Foi a língua portuguesa, a primeira língua que conheceu?

– Não sei se alguém chega efectivamente a conhecer uma língua. Diria; houve um encontro ainda a ser realizado. Todas as línguas são interesseiras flamejantes e fluviais, exige a vocação e tem regras, regras são coisas chatas.

 

Por quê, esse sentimento?

–  A constante mobilidade que ela tem. Se calhar tem vida própria. Em cada frase, cada período nos deparamos com desafios novos e às vezes chegamos a pensar: isto realmente existe ou e uma invenção nossa?

 

Ninguém sim conhece uma língua. E como é que a literatura move esse não-conhecimento em fogo?
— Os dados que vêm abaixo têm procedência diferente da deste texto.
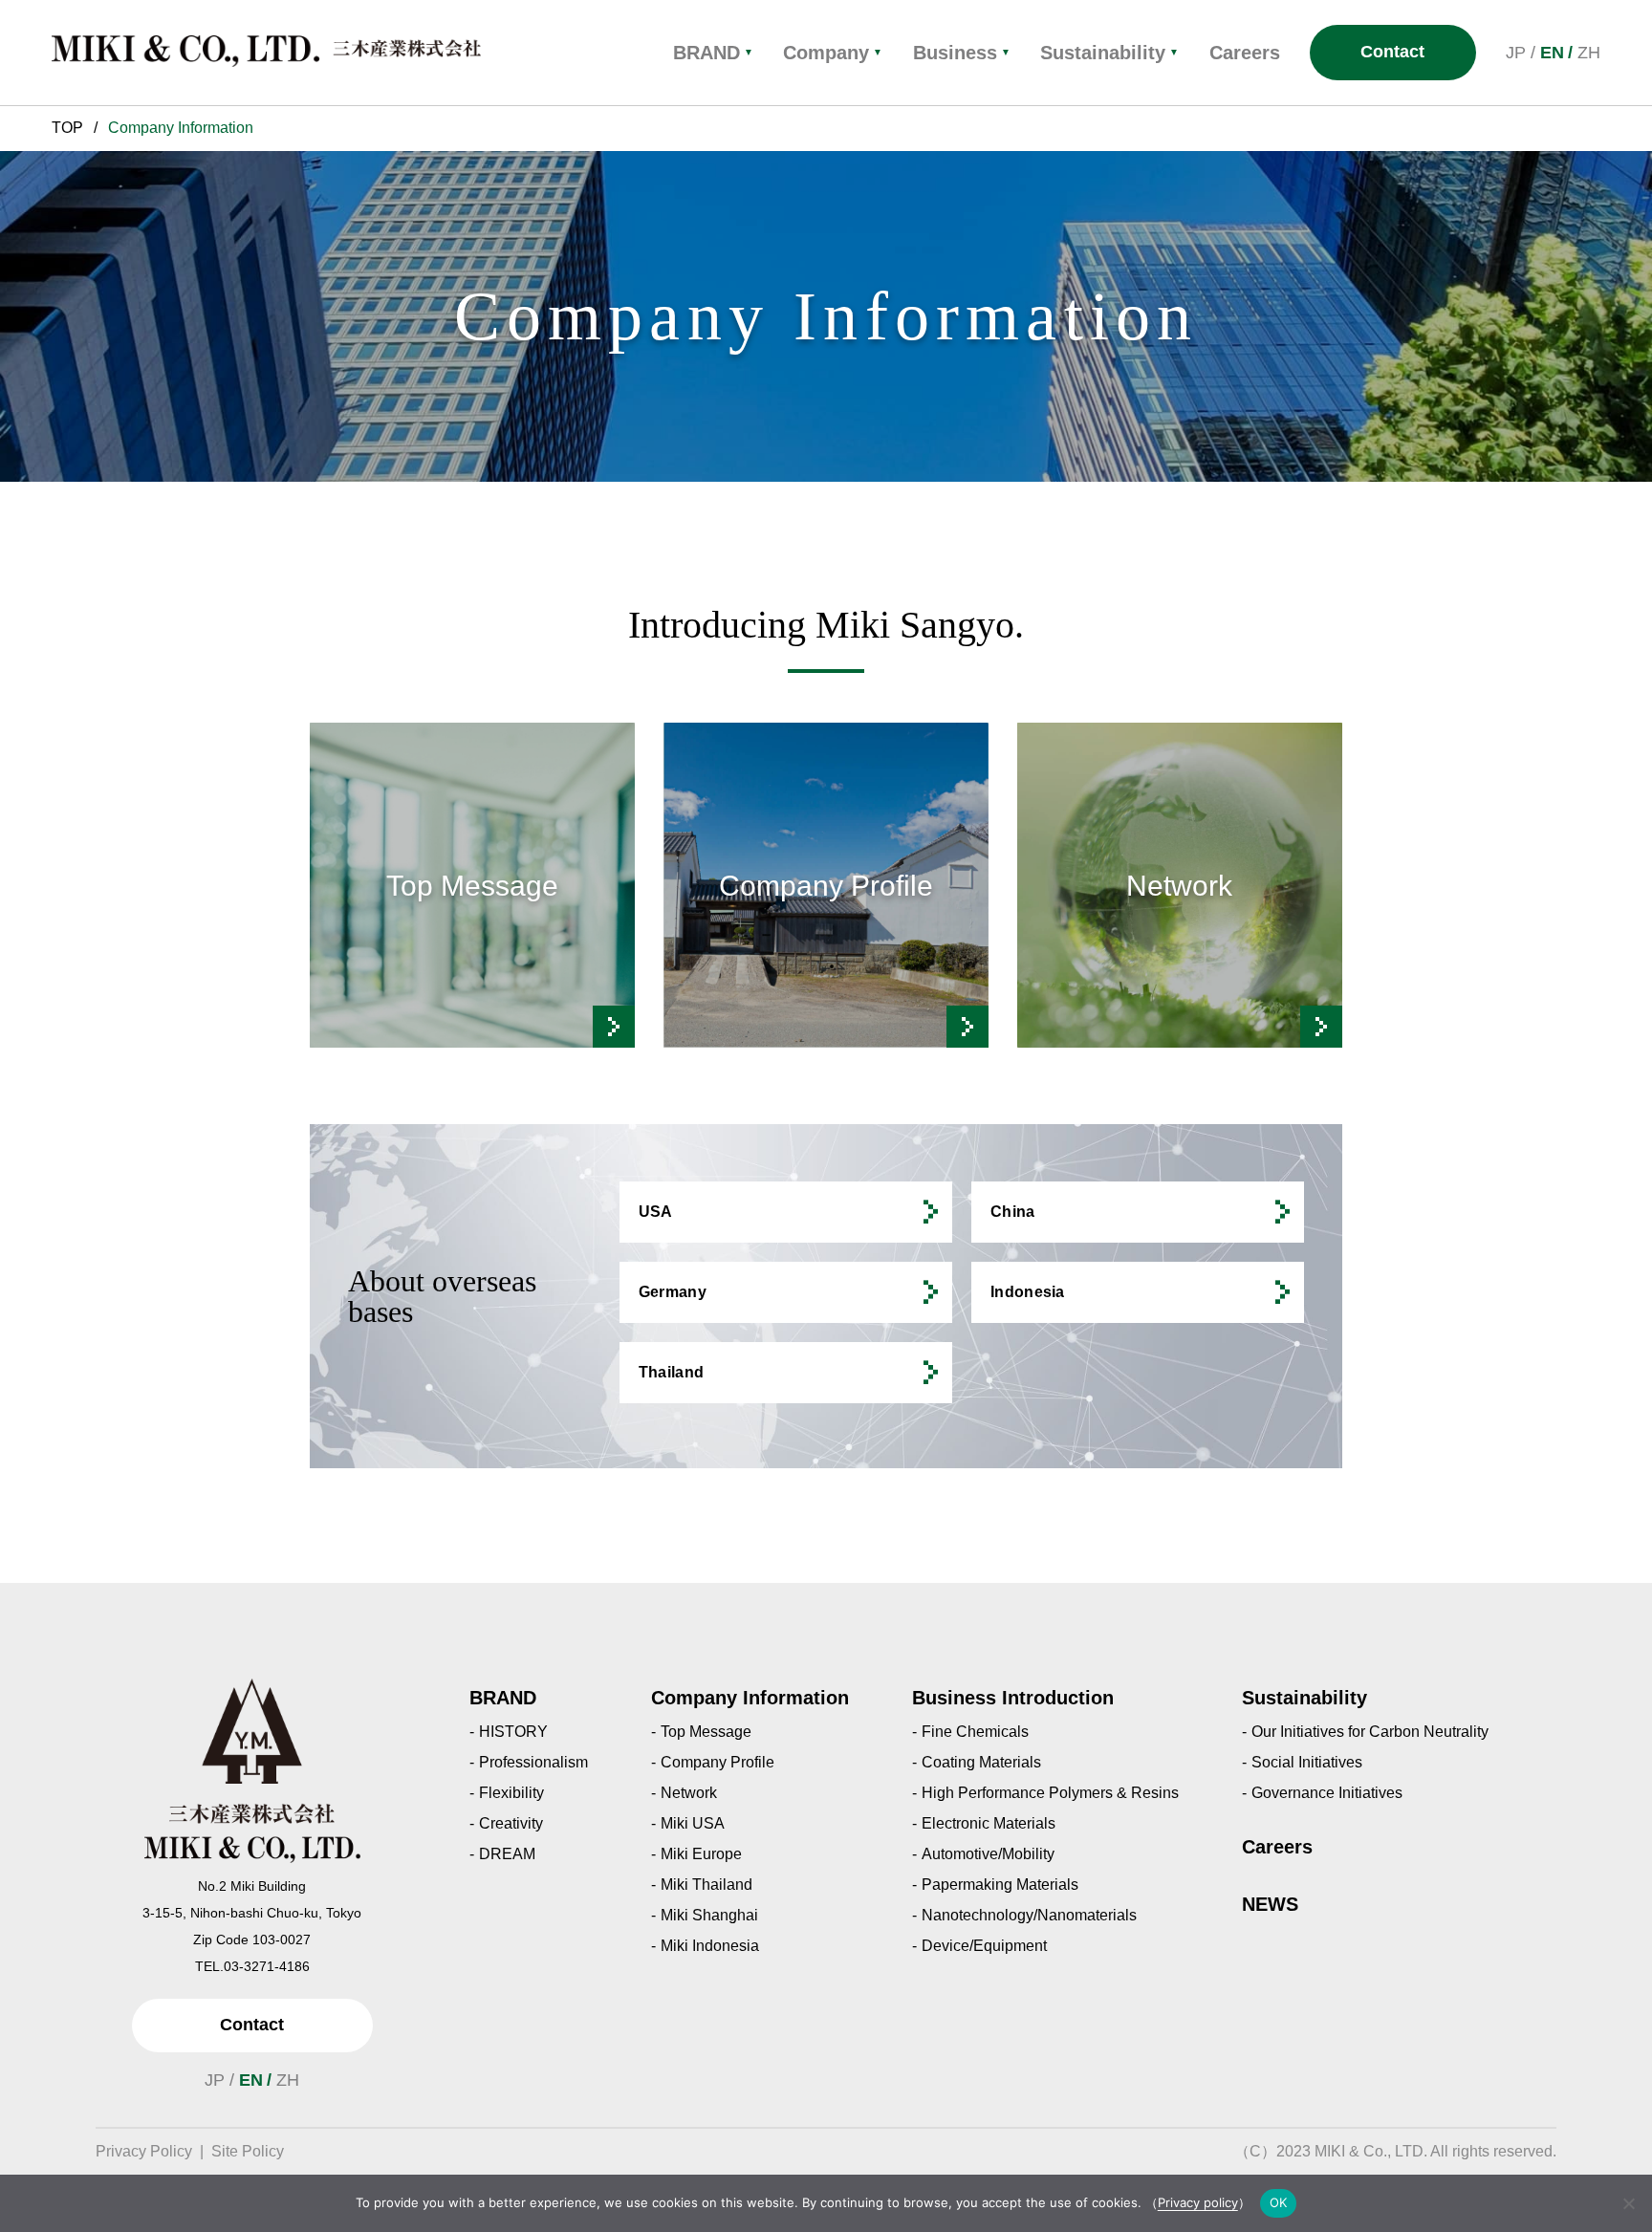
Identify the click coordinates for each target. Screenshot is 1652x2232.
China (1012, 1211)
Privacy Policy (144, 2151)
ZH (1588, 52)
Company (832, 52)
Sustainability (1109, 52)
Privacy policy (1198, 2202)
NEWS (1270, 1904)
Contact (1392, 51)
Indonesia (1027, 1292)
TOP (67, 127)
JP (1516, 52)
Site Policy (247, 2151)
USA (656, 1211)
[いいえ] (1628, 2203)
– Com o eterno problema da linguagem. A língua é uma invenção. A linguagem e a invenção da língua. Visto à partida. Depois temos a língua como um objecto que se fez antes da matéria voz, grito, som. A expressão (in)acabada de algo por iniciar.

 

Então nega o facto de ser necessário o conhecimento uma língua para escrita?

– De repente o texto surge; digo, no estado puro, figuras destorcidas, sons conturbados, outros magnânimos. De repente há como expressar, e o que é expressar senão saltar com a alma? Recto ou curvo. Academicamente bem ou não. O acto da vida impõem-se.

 

A língua portuguesa, a língua portuguesa…
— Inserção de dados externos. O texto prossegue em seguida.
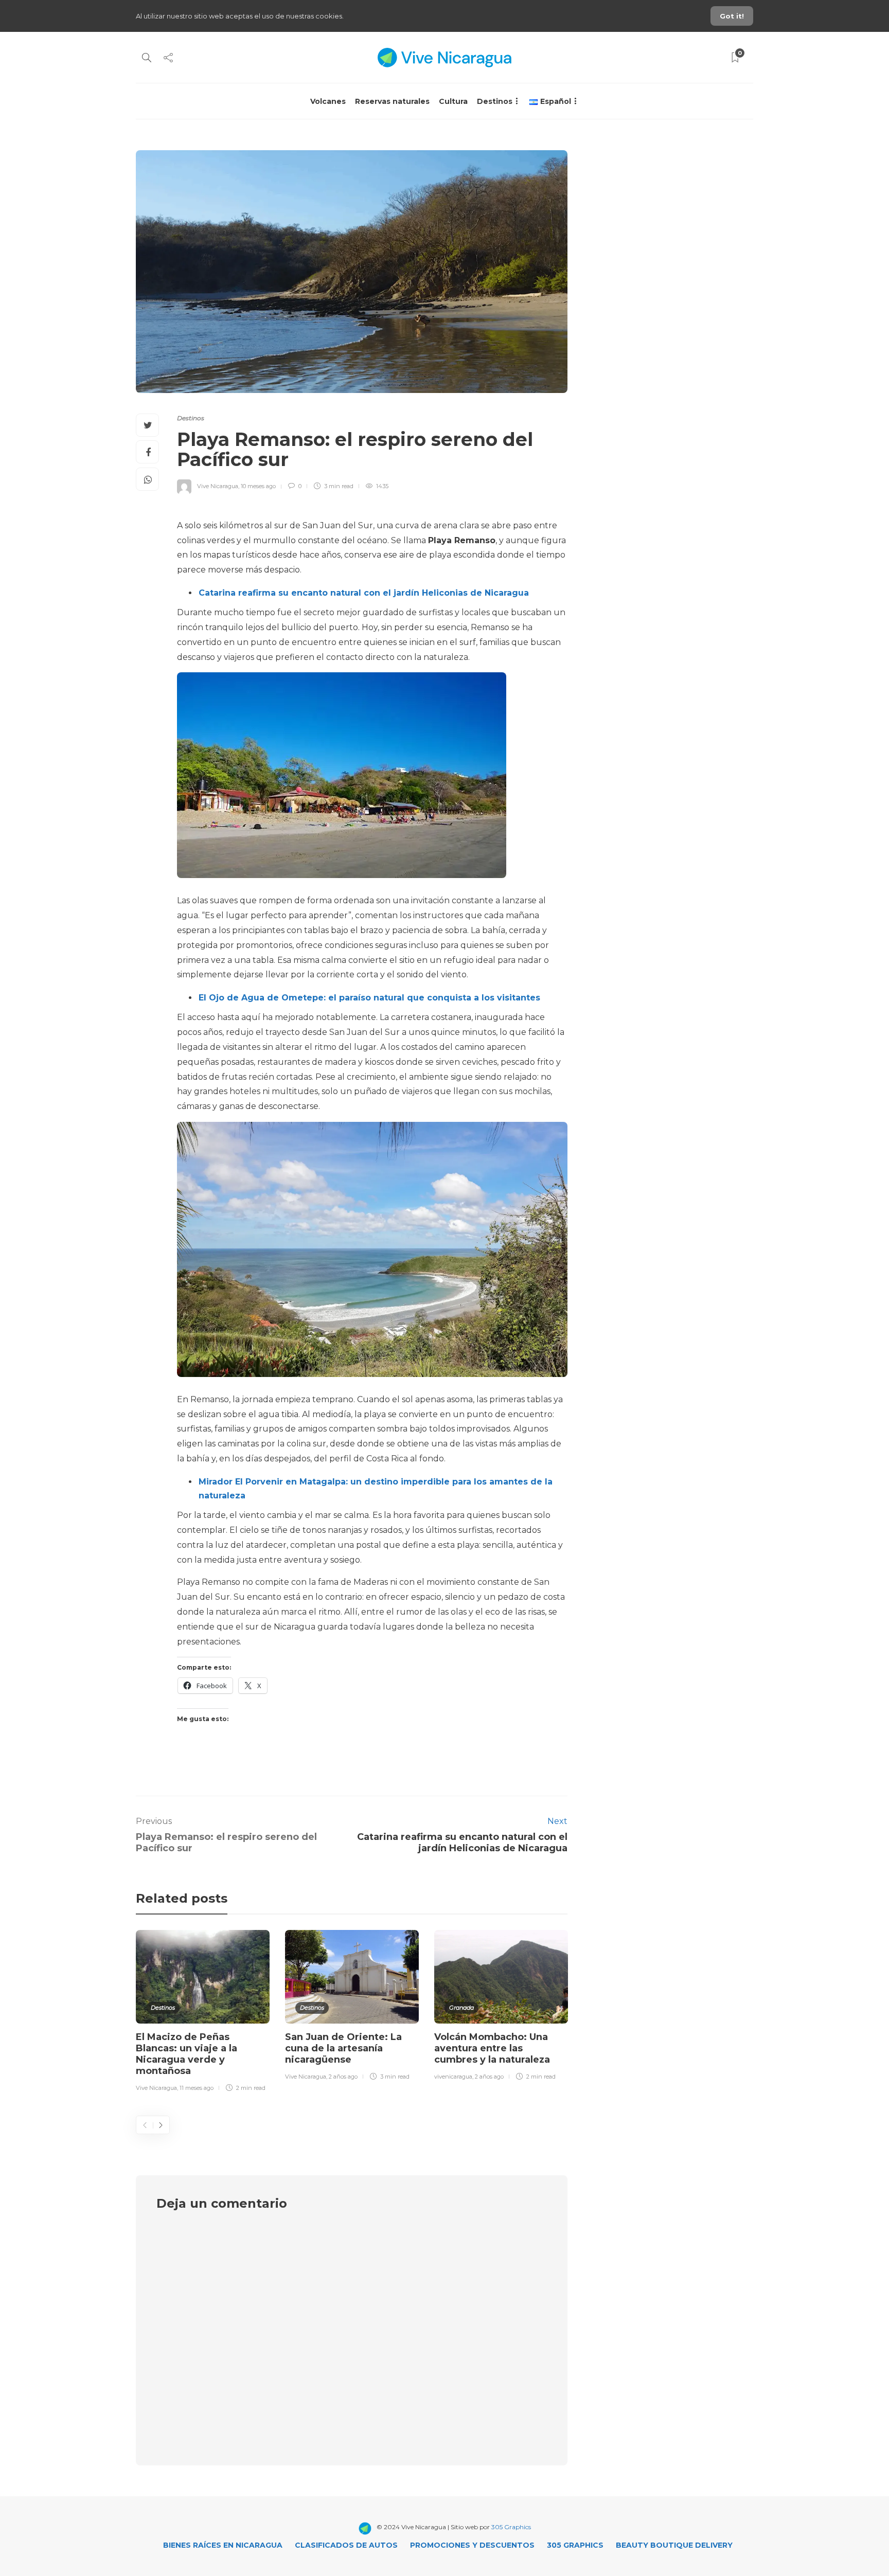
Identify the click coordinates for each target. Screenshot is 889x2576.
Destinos (494, 101)
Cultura (453, 101)
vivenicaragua (453, 2076)
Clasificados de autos (346, 2545)
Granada (461, 2007)
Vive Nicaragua (217, 486)
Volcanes (328, 101)
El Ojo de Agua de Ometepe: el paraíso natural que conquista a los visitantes (369, 998)
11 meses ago (197, 2087)
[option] (202, 2013)
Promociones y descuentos (472, 2545)
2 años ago (343, 2076)
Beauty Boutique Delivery (674, 2545)
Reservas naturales (392, 101)
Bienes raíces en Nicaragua (222, 2545)
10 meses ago (258, 486)
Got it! (732, 16)
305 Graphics (511, 2527)
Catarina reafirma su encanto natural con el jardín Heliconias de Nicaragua (364, 593)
 – Os grandes e primeiros livros da minha adolescência foram todos lidos em português.

Os contornos, as figuras, o mediato e o não-mediato apreendidos por ela.

A invenção dos lugares e da língua nas primeiras letras.

 

Advoga Ezra Pound: “literatura é linguagem carregada de significado”.

– Em Moçambique: temos bons exemplos da reinvenção da língua; nos poetas José Craveirinha & Noémia de Sousa; o emprego da linguagem quotidiana de forma poética. Em Mia Couto, a densidade poética de uma linguagem particular, cintilante e sinalizadora. Espaços, caminhos, a intensidade em linhas profundas. Em Eduardo White & Luís Carlos Patraquim linguagem extremamente fulgurante.

 

Reparo, a concepção da transmutação da língua, o eu e o outro, possuem para si uma carga secreta de reflexão e construção peculiar.

– Porque me pedem para explicar um poema ou um livro?

Nem o autor sabe o significado real do seu livro. Não porque ele não quer. Mas porque não pode. E e este o motor da vida e da escrita.

Como disse; Roland Barthes, é preciso, no exercício da leitura, a morte do autor para o nascimento do leitor.

O livro é o que nele vem escrito.

 

Achas a língua portuguesa aplicável à experimentação poética?

– Bem, o experimentalismo é libertador, quebrador de paradigmas “estabelecedor” do não estabelecer. Fuga para origens fundas: ancestral incógnito. E a língua portuguesa é grande e rica.

Estamos diante de duas dimensões imateriais.

 

Toda língua é dobrável ao manuseio do escritor. O quanto é dobrável a língua portuguesa.

–  Penso: um escriba não deve sentir culpa por faltar à gramática, quando disso resulte de criação de linguagem. Na alma os dedos saltam na hora da escrita, este processo secreto nem sempre se compadece às regras da teoria da Língua.

Entramos num campo sensorial de uma animalidade assustadora, desconhecida.

Uma outra Língua em nós vulcaniza.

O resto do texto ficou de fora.